The task:
Could you rewrite the lines from the start of the stored data through the line containing "click(x=197, y=491)", requests included, shifting every coordinate in the answers by adding 15? Leave the pictures out of your answer.

[Stored data]
--- Begin ---
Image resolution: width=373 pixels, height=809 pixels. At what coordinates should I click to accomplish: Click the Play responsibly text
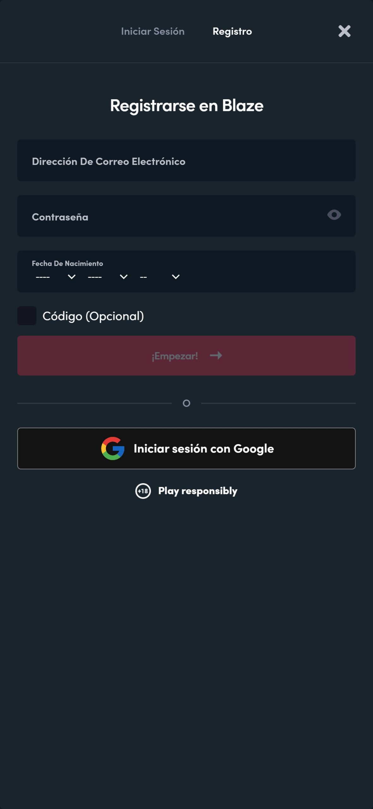click(x=197, y=491)
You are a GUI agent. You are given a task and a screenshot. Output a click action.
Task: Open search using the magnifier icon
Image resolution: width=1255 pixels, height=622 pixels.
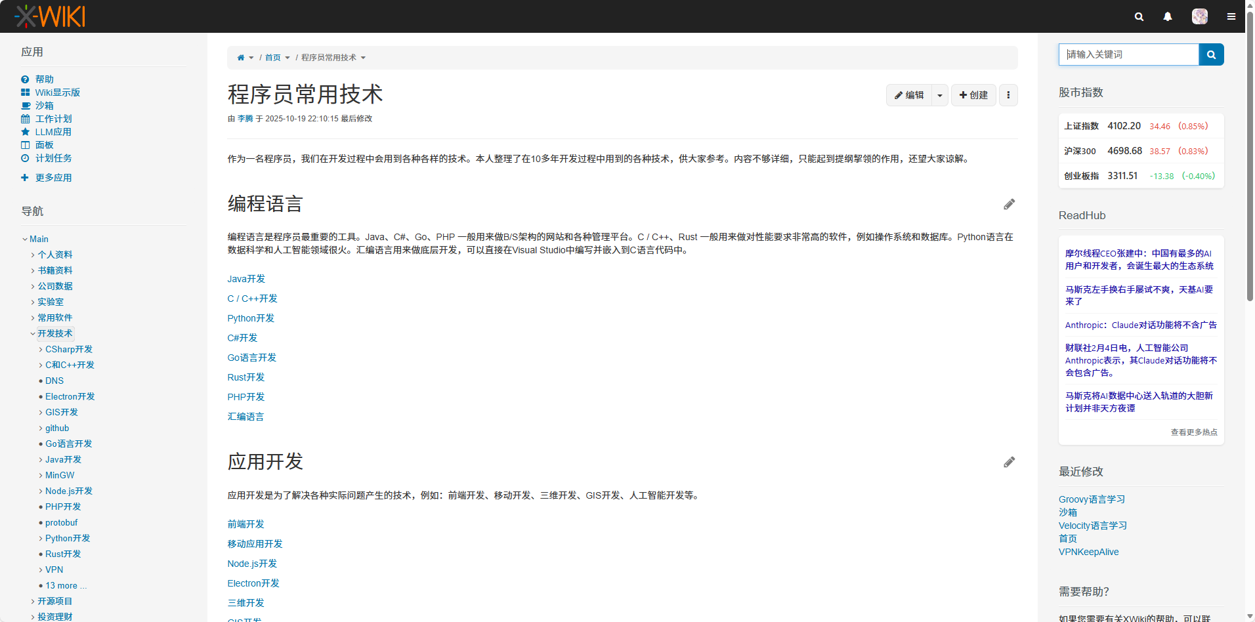1139,16

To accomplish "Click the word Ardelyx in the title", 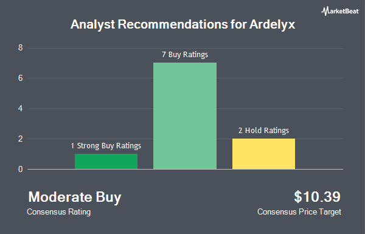I will [272, 24].
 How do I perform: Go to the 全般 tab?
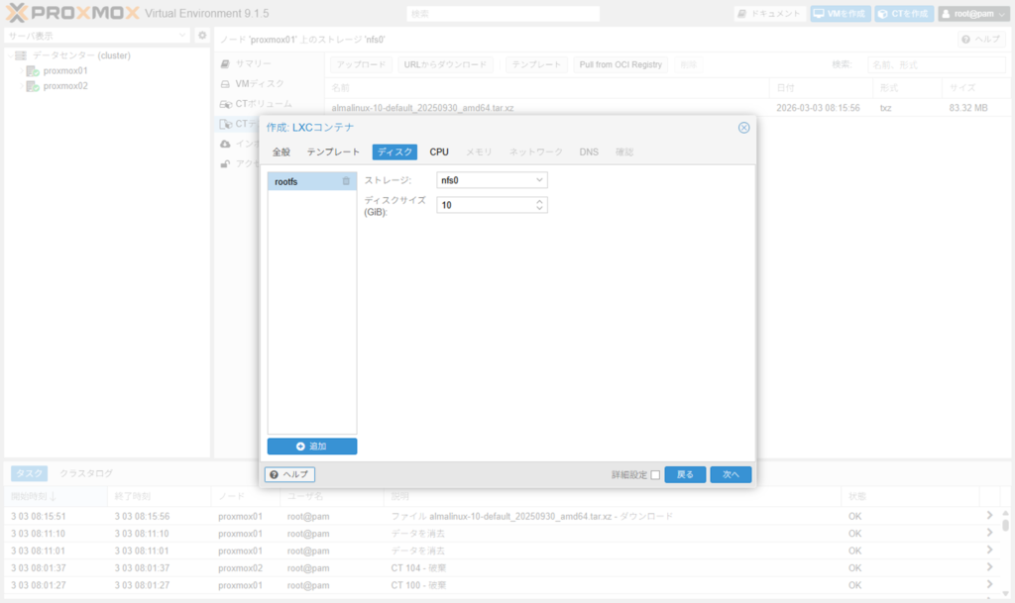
--- End ---
Output of the exercise:
Image resolution: width=373 pixels, height=809 pixels. At what coordinates should I click to accomplish: Click the Play responsibly text
click(x=212, y=506)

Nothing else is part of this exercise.